By Hugh Pym Business correspondent, BBC News |

 Outsourcing services to India remains popular with UK firms |
From movie making to information technology, no-one can take their job for granted these days.
That's because India's army of skilled workers is taking on work for British companies, while the country's colleges are producing 2.5 million graduates every year.
The business outsourcing phenomenon was examined by Deloitte's director of research Chris Gentle in 2003.
The offshoring of manufacturing jobs to China was well documented - less so the transfer of service work to India.
Mr Gentle predicted then that hundreds of thousands of service jobs in the UK would be affected.
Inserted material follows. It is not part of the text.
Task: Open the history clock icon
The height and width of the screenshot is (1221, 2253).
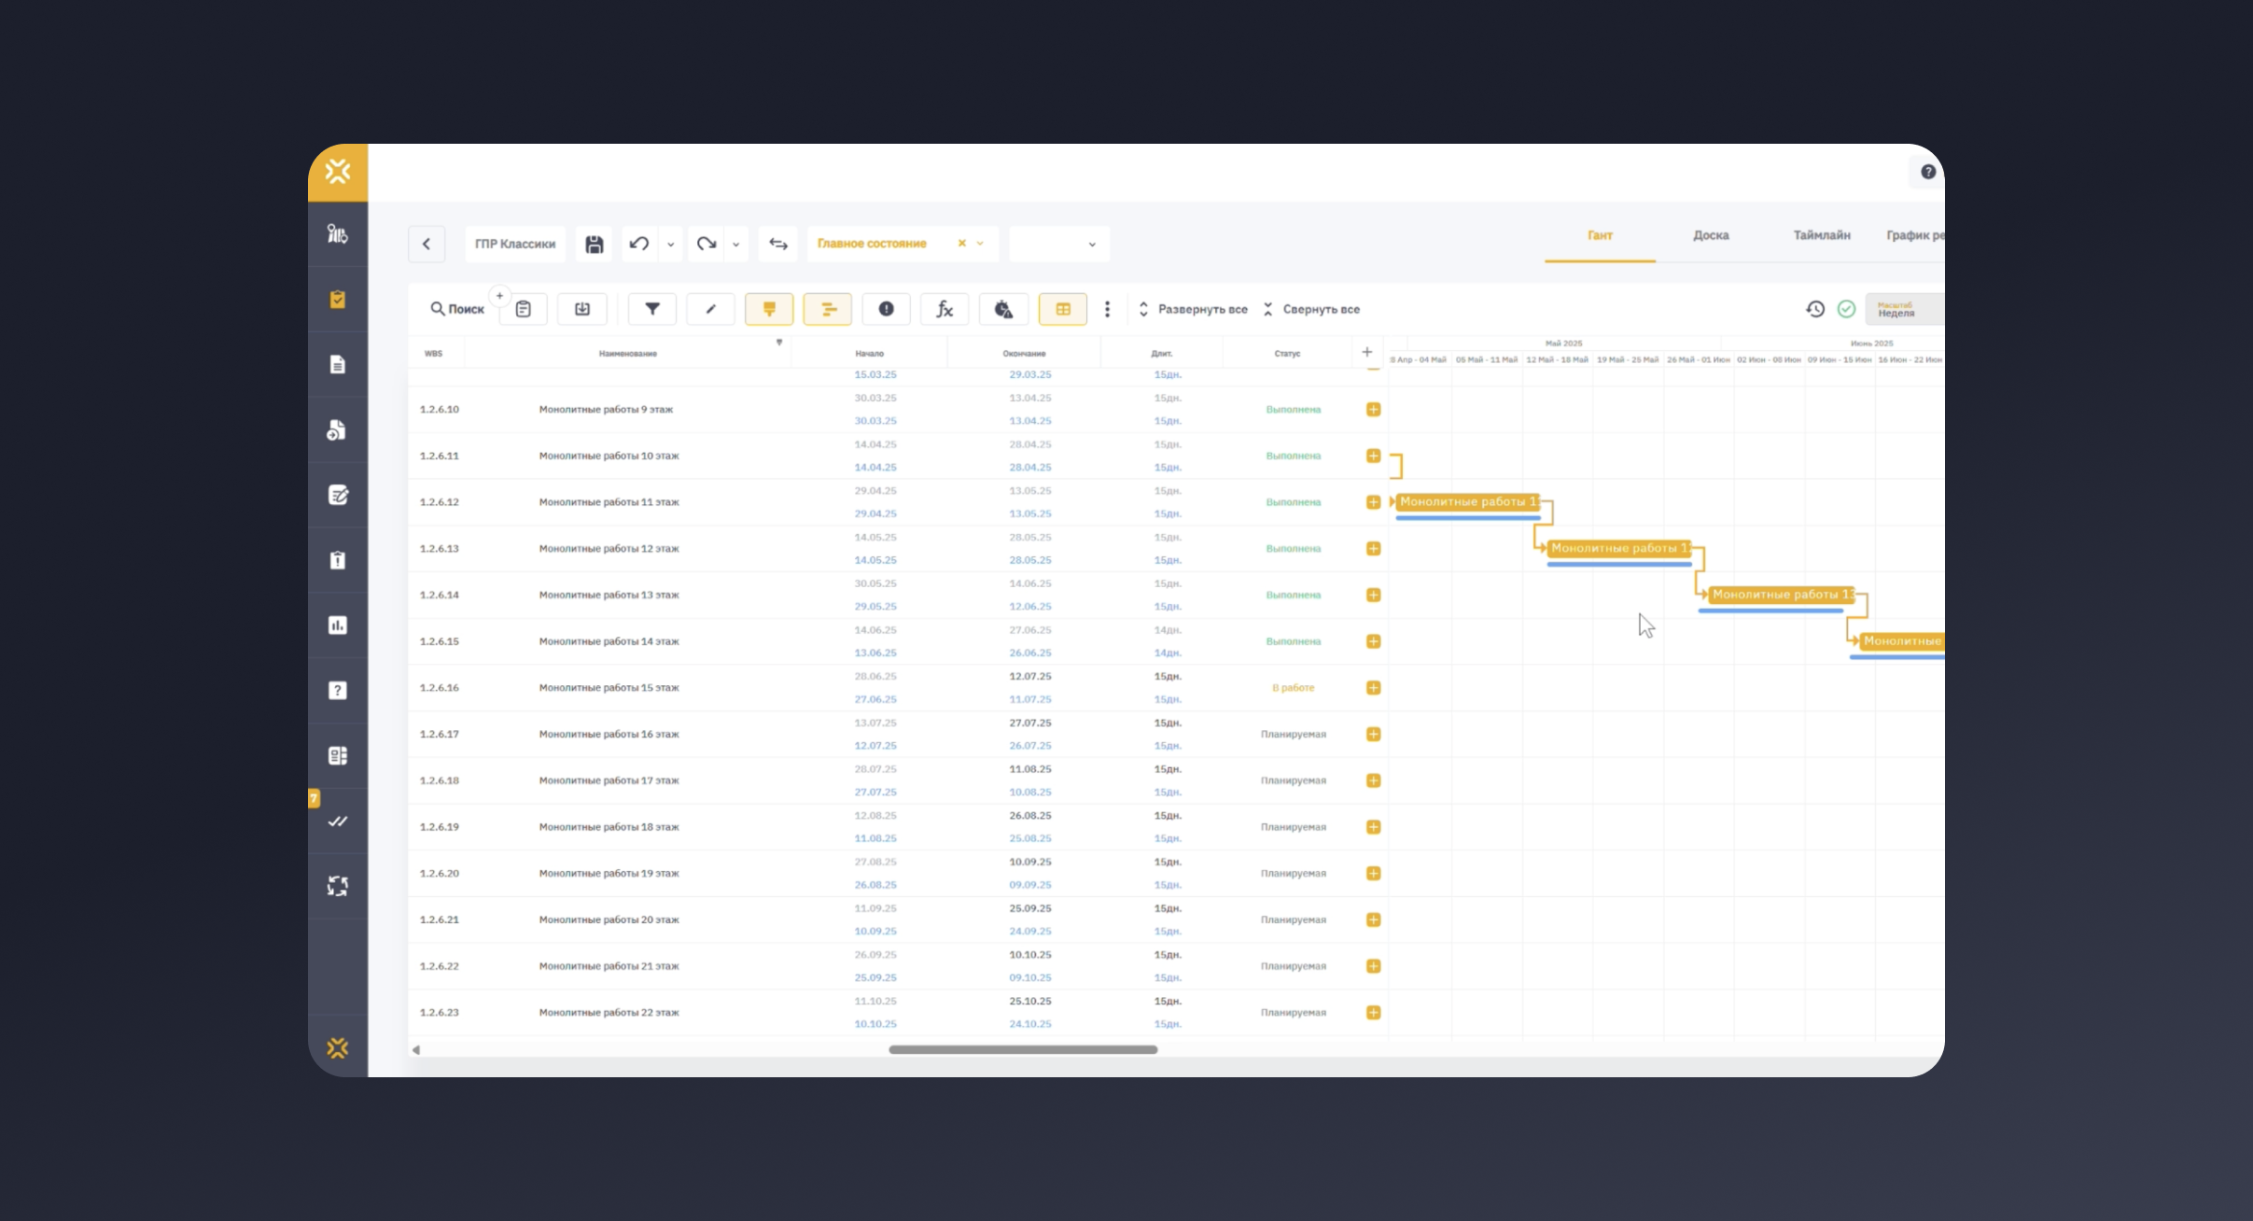Action: (1814, 309)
He has updated his forecast for the BBC, suggesting that another 150,000 will be affected between now and 2010. The majority of those will be outsourced to India.
'International competition'
"There is increasing eradication of people and paper in service industries," Mr Gentle says.
"Service industries are now exposed to the full forces of international competition and globalisation. Anything that goes down a wire is up for grabs."
A company based near Delhi, NIIT Smartserve, confirms that outsourcing has moved well beyond call centres.
It has a deal to work with British financial advisers.
Accredited by the UK's financial watchdog - the Financial Services Authority - workers ensure advisers thousands of miles away are giving their clients the best possible guidance when it comes to pensions, life insurance and mortgages.
S Viswanathan, NIIT Smartserve's chief operating officer, says increasingly sophisticated functions are being taken on.
"When offshoring started, most work was recognised as voice-based," he says. "Today companies are looking more at work requiring processing and managing data, for example financial accounting."
Lower costs
Aranca, based in Mumbai, employs scores of graduates, many with MBAs.
They produce research for investment banks, brokers and other businesses in the UK.
"Because of the internet and low cost phone calls, its possible to get the same information in India as sitting in a UK office. It's a more cost effective location," says chief executive Hemendra Aran.
One of his customers is the UK technology investor Amadeus Capital.
"Ten years ago we would always have used local researchers, now we always go offshore. The world is a village," says the firm's director, Richard Anton.
European challenge
Mark Kobayashi-Hillary is an expert on international business and author of "Outsourcing to India".
He believes that this trend is a challenge to European workers, but not necessarily a threat.
"You have to remember that not every job can be sent offshore - many types of service jobs need to be delivered locally," he says.
But he acknowledges that even a small percentage of jobs being offshored is still a lot.
And there is the rub.
Deloitte's predicted total for offshored work doesn't sound much against a UK workforce of nearly 29 million. But it will mean big questions for the careers of at least 150,000 skilled office workers.